#Elephant Carpaccio

On September 29th, we gathered for an Elephant Carpaccio at Leannovate GmbH (thanks again for hosting, drinks and candy!).

Elephant Carpaccio is an exercise, where you build a retail calculator that takes 3 inputs (how many items, price per item, country code for VAT) and outputs a total order value. Instead of implementing this in one chunk, the goal is to practice slicing a task into as small as possible vertical stories, that go through all layers of a system and deliver value.

The first question this task lead to was: What is a story?

We could agree on the definition "a task is something that delivers business value", which lead to the second question: What is business value?

Fortunately, we had a Product Owner participating, who explained it as follows:

"User stories are something that have a business value, but nobody can explain what that is.

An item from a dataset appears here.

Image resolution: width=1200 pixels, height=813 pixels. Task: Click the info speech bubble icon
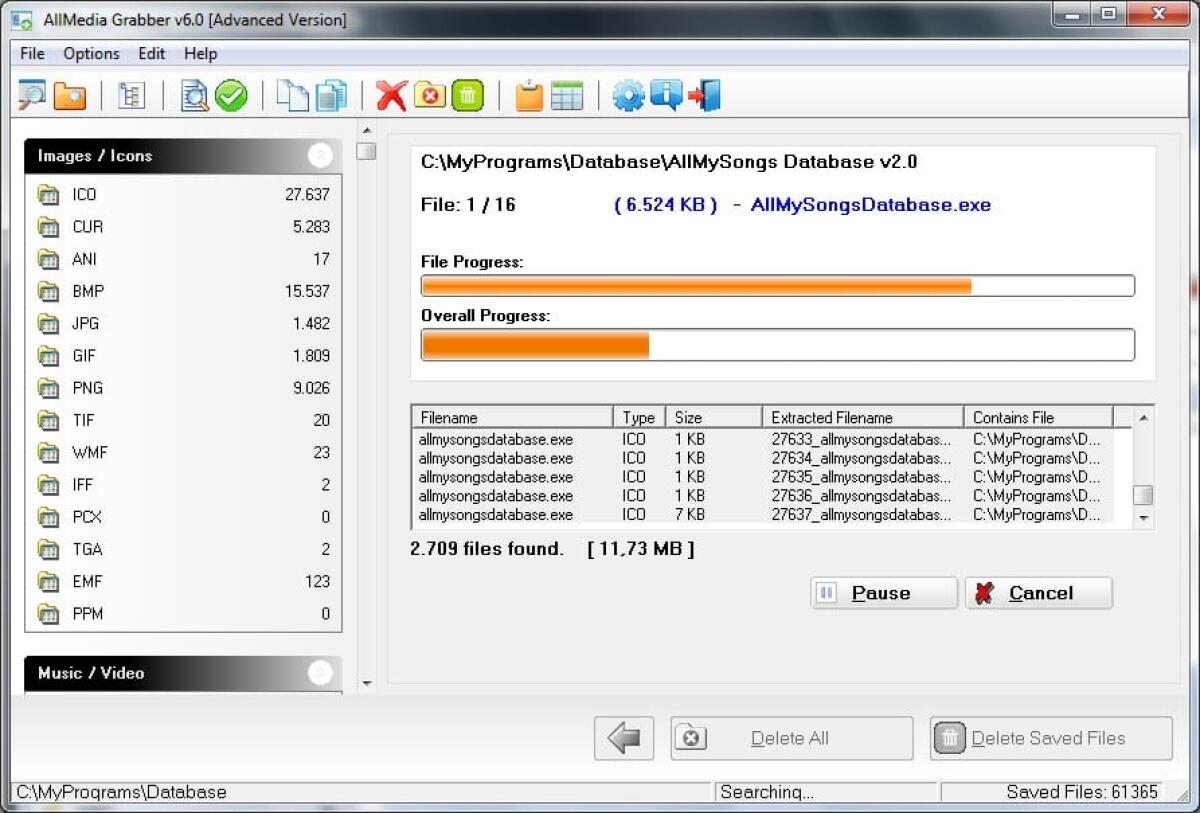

These days it can be measured, but usually, if you ask your PO to explain it, they try for a while and then say 'You know what I mean!'".

At last everyone agreed, that typically 80% of the work can be broken down into a story, the rest is called a task.

In the first round of story slicing (laptops still closed), the best teams got to around 5 slices for the task. Together with some help from the guide, we split things like "adding VAT for country code DE" into "adding fixed 19% value tax", "adding value tax as a parameter", "adding value tax mapping for DE". At the end of the planning, some teams had 13 stories for the retail calculator!

During the coding there was a twist to usual exercises: Every 8 minutes, pairs had to demo their application to another pair, demonstrating the value they added since last time. This was pretty difficult, but also a great motivation to have something that actually works at the end of an iteration.

After about half an hour, most teams had finished the basic VAT functionality, but not the additional features, like discount. This picture gives an idea of how far on the value curve they had come: Value curve. Interestingly, none of the developers thought, implementing the program in one big try would have been faster than implementing it in small Carpaccio.